Out-and-out subleasing of space to other retailers takes this relationship to another level, says Spence Mehl, senior vice president of RCS Real Estate Advisors. He's working with a national department store chain that is thinking about moving the interior entrances at some of its stores back 40 feet and subleasing that space to smaller tenants. In the process, the chain will create its own collection of in-house, in-line shops, providing higher-visibility locations to retailers that would usually lease space in less attractive and more expensive parts of the mall.

While this setup provides more than a few benefits to both the chain and the retailers who sublease, property owners end up losing tenants and revenue. At the same time, however, owners would much rather have retailers sublease excess space rather than vacate a space entirely.

A number of retailers plan for some of their space to be subleased. Others find themselves thrust into that position. The need to sublease space can emerge from difficult market conditions. Sherif Mityas, a partner at global consulting firm A.T. Kearney, says a number of retailers are evaluating their store networks in the U.S. and are coming to the conclusion that they just have too much space. For example, Gap Inc. has recently talked of slimming down its stores.

When it comes to sharing space, however, retailers have lots of restrictions. Not only do they need to worry about that retailer from a competitive standpoint, they also might be limited by standard language in leases that prevents subleasing to retailers who compete with the center's primary small-shop tenants.

Overall, most retailers work hard to make sure that they sublease to retailers that are complementary rather than competitive — retailers who will improve the overall shopping experience rather than siphon sales from them. As an example, Robin Walker-Gibbons, executive vice president of leasing for Developers Diversified Realty Corp., points to Starbucks enhancing the ambiance of Barnes & Noble. Generally, retailers get a fixed rent from their sublease tenants.

“Yes, retailers are making money off these subleases, but most importantly, these retailers are benefiting in other ways,” Walker-Gibbons says.

Competition is not only a concern for retailers, but also for developers and owners. It's fair to say most developers and owners could do without the whole store within a store concept. When retailers sublease space to other retailers, it limits the type of small retailer who can occupy space within the rest of the center.
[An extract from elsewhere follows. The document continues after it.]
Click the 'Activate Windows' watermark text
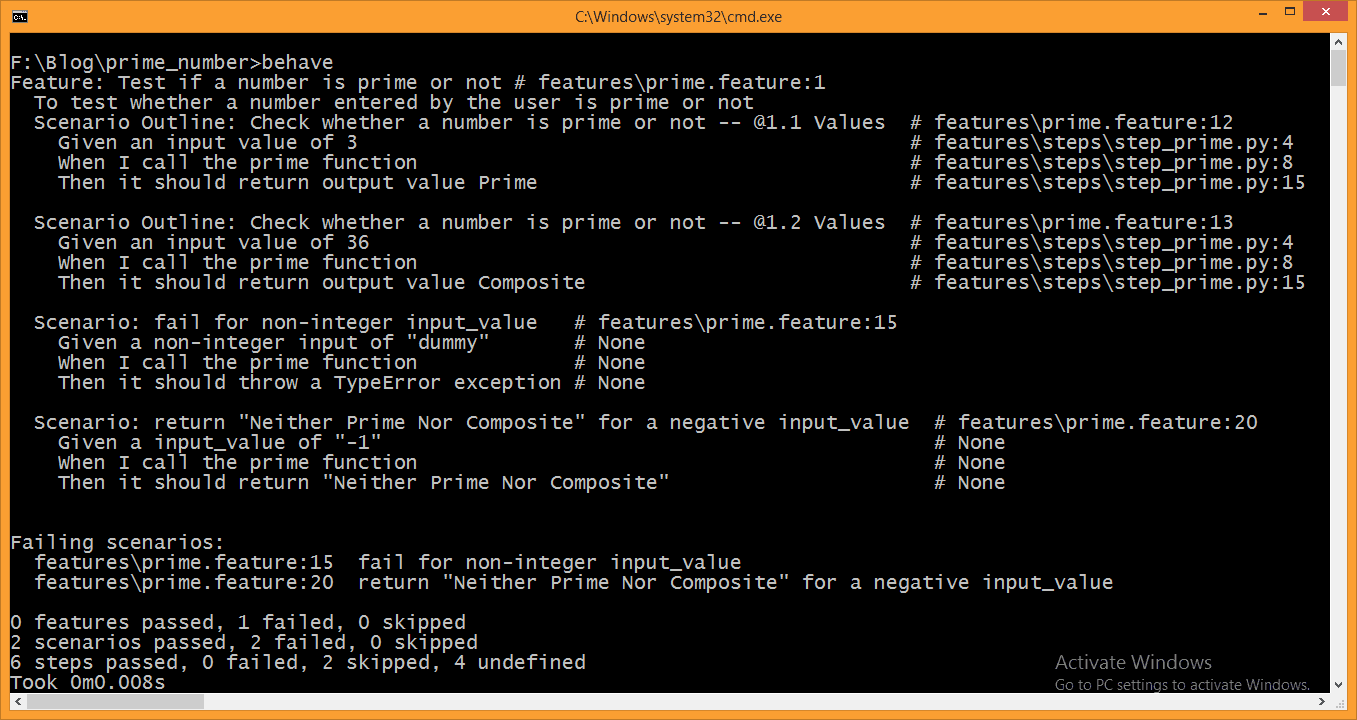1357x720 pixels. 1133,662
“It's possible that a retailer is going to cut a deal that might be a little more attractive than ours, and a smaller retailer might choose to sublease space rather than come into our small-shop space,” Walker-Gibbons notes. “That's a negative. But there's always the chance that retailer might generate more sales because of its sublease tenant so we might get more in percentage rent.” However, landlords typically have little recourse if conflicts emerge because of subleased space. Some restrictions are part of standard leases. But beyond that language, landlords have no protection.

In addition to department stores, Wal-Mart is widely known for its sublease program. Across the country, the discount giant leases space to a variety of retailers from service-oriented retail, including banks and hair salons, to quick-serve restaurants such as McDonald's and Subway. The typical Wal-Mart has between 10,000 square feet to 20,000 square feet of space for sublease.

Over the years, Wal-Mart's rationale for subleasing has changed, says Walker-Gibbons. Previously, the retailer only leased space to food operators. Today, the company is subleasing space because it's a revenue generator.

Wal-Mart and many other retailers approach subleasing proactively — they plan for and lease extra space so they can bring in other retailers. Barnes & Noble, for example, always leaves room for Starbucks at its stores in order to create a one-stop shopping environment to draw more customers and to increase the frequency of trips.

And, by including other offerings, retailers such as Wal-Mart and Target are doing everything they can to keep people in the stores just a little longer and hopefully, by being in the stores longer, shoppers will spend just a bit more money.